Molecular cloning and characterization of glucose-6-phosphate dehydrogenase from Brugia malayi.

Glucose-6-phosphate dehydrogenase (G6PD), a regulatory enzyme of the pentose phosphate pathway from Brugia malayi , was cloned, expressed and biochemically characterized. The Km values for glucose-6-phosphate and nicotinamide adenine dinucleotide phosphate (NADP) were 0·25 and 0·014 m m respectively. The rBmG6PD exhibited an optimum pH of 8·5 and temperature, 40 °C. Adenosine 5′ [ γ -thio] triphosphate (ATP- γ -S), adenosine 5′ [ β , γ -imido] triphosphate (ATP- β , γ -NH), adenosine 5′ [ β -thio] diphosphate (ADP- β -S), Na + , K + , Li + and Cu ++ ions were found to be strong inhibitors of rBmG6PD. The rBmG6PD, a tetramer with subunit molecular weight of 75 kDa contains 0·02 mol of SH group per mol of monomer.

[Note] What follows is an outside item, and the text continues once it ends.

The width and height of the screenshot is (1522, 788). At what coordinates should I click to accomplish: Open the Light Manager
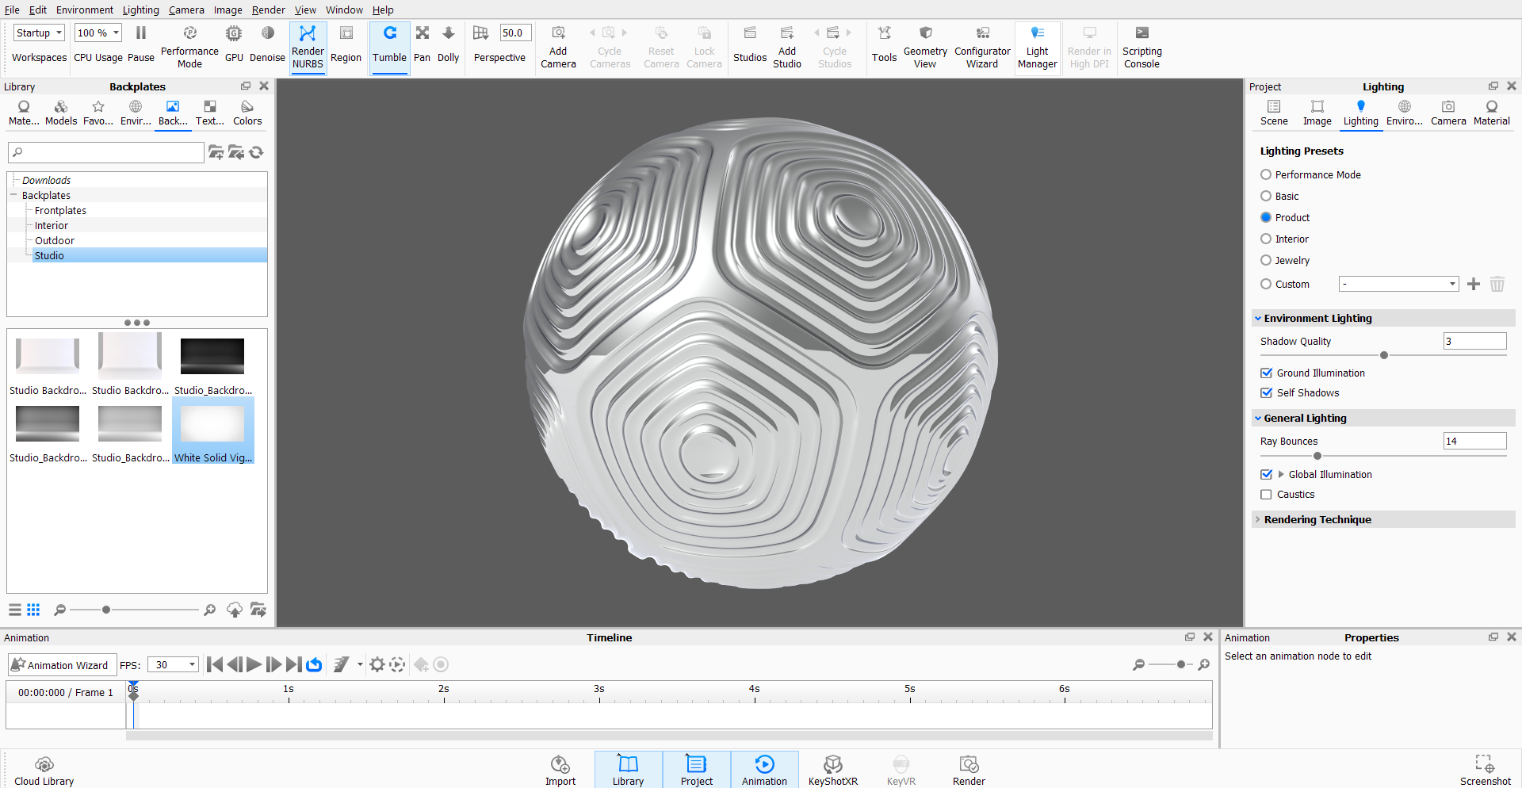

Blocking the SH group with SH-inhibitors, led to activation of rBmG6PD activity by N -ethylmaleimide. CD analysis indicated that rBmG6PD is composed of 37% α -helices and 26% β -sheets. The unfolding equilibrium of rBmG6PD with GdmCl/urea showed the triphasic unfolding pattern along with the highly stable intermediate obtained by GdmCl.